There was an interesting question raised by @lkngtn here about how to handle AGPs that re-allocate or re-balance assets in the AA treasury. Although perhaps not applicable to the AGP idea proposed by the OP on that thread, since in my opinion his proposal could be handled without a Finance track AGP, other AGPs in the future might not share similar circumstances.
In the OP’s proposal linked above, the AA itself is proposing the portfolio re-allocation. Since the AA has the power and the explicit responsibility for treasury management without having to go through the AGP process for each decision, they can already make these decisions without an AGP. But what if someone outside of the AA is proposing the re-allocation, and they cannot convince the AA to make the re-allocation outside of the AGP process and so must pass an AGP to “force” the AA to do it?
The simple way I would interpret this is that a portfolio re-allocation has no net impact on the budget, because presumably the Finance AGP in question would have the AA exchange one asset for another of equal value. However this presumption isn’t always true, and this is where things can get complicated. There are questions that could be raised about whether the asset being exchanged for actually is equal in value to the original asset, whether it is equally liquid, etc.

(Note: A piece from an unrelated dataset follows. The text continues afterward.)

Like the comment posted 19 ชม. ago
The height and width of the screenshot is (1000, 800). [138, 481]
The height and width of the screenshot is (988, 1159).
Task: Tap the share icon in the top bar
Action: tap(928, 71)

The OP’s AGP, if it were actually presented as a Finance track AGP, presents just such a complicated case because there are good reasons to argue (some of which have been mentioned already on the OP’s thread) that the asset being exchanged for (ANJ) is not actually equal in value to the original asset (ANT). Even if the initial exchange rate is 1 ANT = 1 ANJ, the same is not true in reverse, and there are risks to holding activated ANJ that ANT does not have, the liquidity of the ANJ market will be different than that for ANT, ANJ carries different technology and adoption risks than ANT, etc.
First there is the challenge of valuing the ANJ at the time the Finance track AGP approving the exchange is processed. If this proposal were passed in ANV-5, the AA or a third party assessor would have a difficult time assigning a fair market value to a token that does not exist yet, that serves a market that barely exists, in a world with few if any precedents for this type of product.
Second there is the challenge of valuing ANJ once the curve is live and there is an active market. This will probably be much easier than the pre-launch valuation but still is not entirely straightforward due to the factors mentioned above (liquidity, technology risks, etc). Once the next Finance track AGP is passed in ANV-6 or beyond, the AA will have to assign a fair market value to their ANJ holdings in order to calculate the budget. Then the ANJ would be added to the total market value of the treasury converted to DAI and the budget would be calculated accordingly as usual.
Of course, the ANJ proposal is just used as an example here. You can substitute “ANT” and “ANJ” for any possible pairing or combination of assets being exchanged in a hypothetical portfolio re-balancing or re-allocation AGP. The question then becomes, is this kind of execution “good enough” to stay within the spirit of AGP-103? Or should we create another AGP specifically to handle portfolio allocation decisions by ANT holders? Personally, I think it’s good enough. It doesn’t perfectly handle some edge cases like the ANJ example above, but then I don’t think we can possibly cover every edge case with an AGP anyways other than to give the AA some flexibility, as they already do have, to handle edge cases ad hoc and in the best way they can at the time.